Hace 199 años inició un proceso sumamente confuso que, mucho me temo, aún no termina. Lo peor es que continúa siendo confuso. Y es que en casi dos siglos de vida independiente (que empezó en 1821, no en 1810), no hemos sabido crear un proyecto de nación viable. Algunos de los rezagos y agravios que hicieron estallar la ira popular en septiembre de 1810, siguen ahí, chirriando y enervándonos.
En pleno siglo XXI, seguimos sin tener brújula: a dónde y cómo conducir a la nación, qué hacer para que sus integrantes puedan tener una vida decente, productiva y satisfactoria. Hemos visto transformarse al mundo durante estos dos siglos, y no hemos sido capaces de tomar lo mejor, seguir ejemplos, abandonar prejuicios y dogmas que nos siguen sometiendo. Nuestro encierro mental le ha costado muchísimo, demasiado, a muchísimos mexicanos. A demasiados.
El siglo XIX lo perdimos (junto a la mitad del territorio, que para nada habíamos utilizado de cualquier manera) en áridas disputas entre centralistas y federalistas, entre liberales y conservadores. La historia de esa centuria es una de asonadas, cuartelazos y guerras civiles que no sirvieron para maldita la cosa. En tanto otros países absorbían los beneficios de la Revolución Industrial y se encaminaban al progreso, acá nos matábamos por mitos geniales y simples ambiciones de caudillos sin mayor consecuencia.

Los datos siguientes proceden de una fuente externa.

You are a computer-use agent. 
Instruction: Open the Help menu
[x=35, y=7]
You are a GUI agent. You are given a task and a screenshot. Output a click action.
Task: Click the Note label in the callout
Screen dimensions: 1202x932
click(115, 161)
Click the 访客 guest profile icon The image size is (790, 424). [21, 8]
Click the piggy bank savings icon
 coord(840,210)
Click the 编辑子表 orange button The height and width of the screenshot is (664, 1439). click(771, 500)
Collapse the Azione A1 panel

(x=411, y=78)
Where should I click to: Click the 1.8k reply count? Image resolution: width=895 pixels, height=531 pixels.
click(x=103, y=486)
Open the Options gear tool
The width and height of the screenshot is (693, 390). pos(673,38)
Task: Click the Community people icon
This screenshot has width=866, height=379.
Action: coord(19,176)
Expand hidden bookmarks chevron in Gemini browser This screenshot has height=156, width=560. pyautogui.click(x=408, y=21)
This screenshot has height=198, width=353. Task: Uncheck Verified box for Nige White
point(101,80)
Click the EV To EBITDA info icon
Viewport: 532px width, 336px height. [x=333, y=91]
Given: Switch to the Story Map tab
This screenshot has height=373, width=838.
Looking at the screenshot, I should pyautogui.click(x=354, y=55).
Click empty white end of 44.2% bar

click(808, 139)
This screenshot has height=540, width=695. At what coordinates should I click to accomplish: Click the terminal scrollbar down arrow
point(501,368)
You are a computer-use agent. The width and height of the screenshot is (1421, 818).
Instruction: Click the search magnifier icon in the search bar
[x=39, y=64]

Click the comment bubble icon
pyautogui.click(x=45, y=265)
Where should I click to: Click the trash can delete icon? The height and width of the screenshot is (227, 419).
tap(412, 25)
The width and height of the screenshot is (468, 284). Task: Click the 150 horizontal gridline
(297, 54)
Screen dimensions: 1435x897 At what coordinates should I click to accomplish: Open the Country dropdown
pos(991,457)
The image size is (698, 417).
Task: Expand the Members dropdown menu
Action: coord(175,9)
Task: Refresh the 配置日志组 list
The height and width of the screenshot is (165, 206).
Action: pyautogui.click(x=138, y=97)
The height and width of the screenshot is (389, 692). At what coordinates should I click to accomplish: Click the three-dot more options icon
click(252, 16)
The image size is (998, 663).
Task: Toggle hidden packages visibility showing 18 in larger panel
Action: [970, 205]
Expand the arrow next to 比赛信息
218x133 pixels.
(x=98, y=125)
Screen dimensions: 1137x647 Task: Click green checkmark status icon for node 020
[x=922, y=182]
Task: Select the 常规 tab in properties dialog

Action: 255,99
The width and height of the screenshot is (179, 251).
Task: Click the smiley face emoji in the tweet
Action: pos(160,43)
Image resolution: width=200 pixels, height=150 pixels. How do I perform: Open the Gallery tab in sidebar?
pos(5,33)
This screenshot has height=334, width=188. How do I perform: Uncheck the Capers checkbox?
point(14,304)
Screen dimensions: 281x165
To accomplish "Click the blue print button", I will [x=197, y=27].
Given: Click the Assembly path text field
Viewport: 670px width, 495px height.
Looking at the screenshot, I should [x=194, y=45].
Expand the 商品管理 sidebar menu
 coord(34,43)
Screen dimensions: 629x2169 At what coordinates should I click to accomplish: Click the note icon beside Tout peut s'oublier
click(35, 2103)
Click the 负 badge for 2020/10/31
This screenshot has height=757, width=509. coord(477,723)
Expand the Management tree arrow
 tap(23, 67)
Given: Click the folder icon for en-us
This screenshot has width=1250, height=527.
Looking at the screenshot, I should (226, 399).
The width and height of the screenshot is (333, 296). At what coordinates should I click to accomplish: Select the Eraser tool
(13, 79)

Se supone que los liberales ganaron el siglo XIX. Pero fue una victoria trunca, porque el liberalismo mexicano resultó incapaz de encaminar al país a la prosperidad. Le echan la culpa a don Porfirio. Sí, él fue responsable, pero no el único. Al menos él tenía un proyecto de nación, que no se diferenciaba mucho del de otros países menos afortunados que el nuestro. Y que sí prosperaron.
Tras la hecatombe de la Revolución, que nos echó para atrás treinta años, se creó un régimen único en el mundo. Que trajo estabilidad, sí, pero que hizo de esa estabilidad el germen de muchos de nuestros males. En los años setenta se debía haber liquidado el modelo de crecimiento de los cincuenta y sesenta, y no se hizo. En los ochenta se debían haber implementado las reformas estructurales que todavía seguimos discutiendo. La alternancia política se tardó al menos una generación más de lo que debía. Hoy estamos entrampados buscando alterar cosas que otros países cambiaron hace dos o tres décadas. Y sobra quien continúe cegado con las mismas cantinelas de siempre: el nacionalismo, la soberanía, la amenaza imperialista, los múltiples masiosares, esos extraños enemigos… que, con frecuencia, somos nosotros mismos.
Si queremos darle viabilidad a este país en el siglo XXI, y no encaminarlo al fracaso como en los dos siglos anteriores, hemos de hacer una reflexión sobre nuestros dogmas y nutrida mitología. Y darnos un nuevo principio. Si no, de nuevo fallaremos.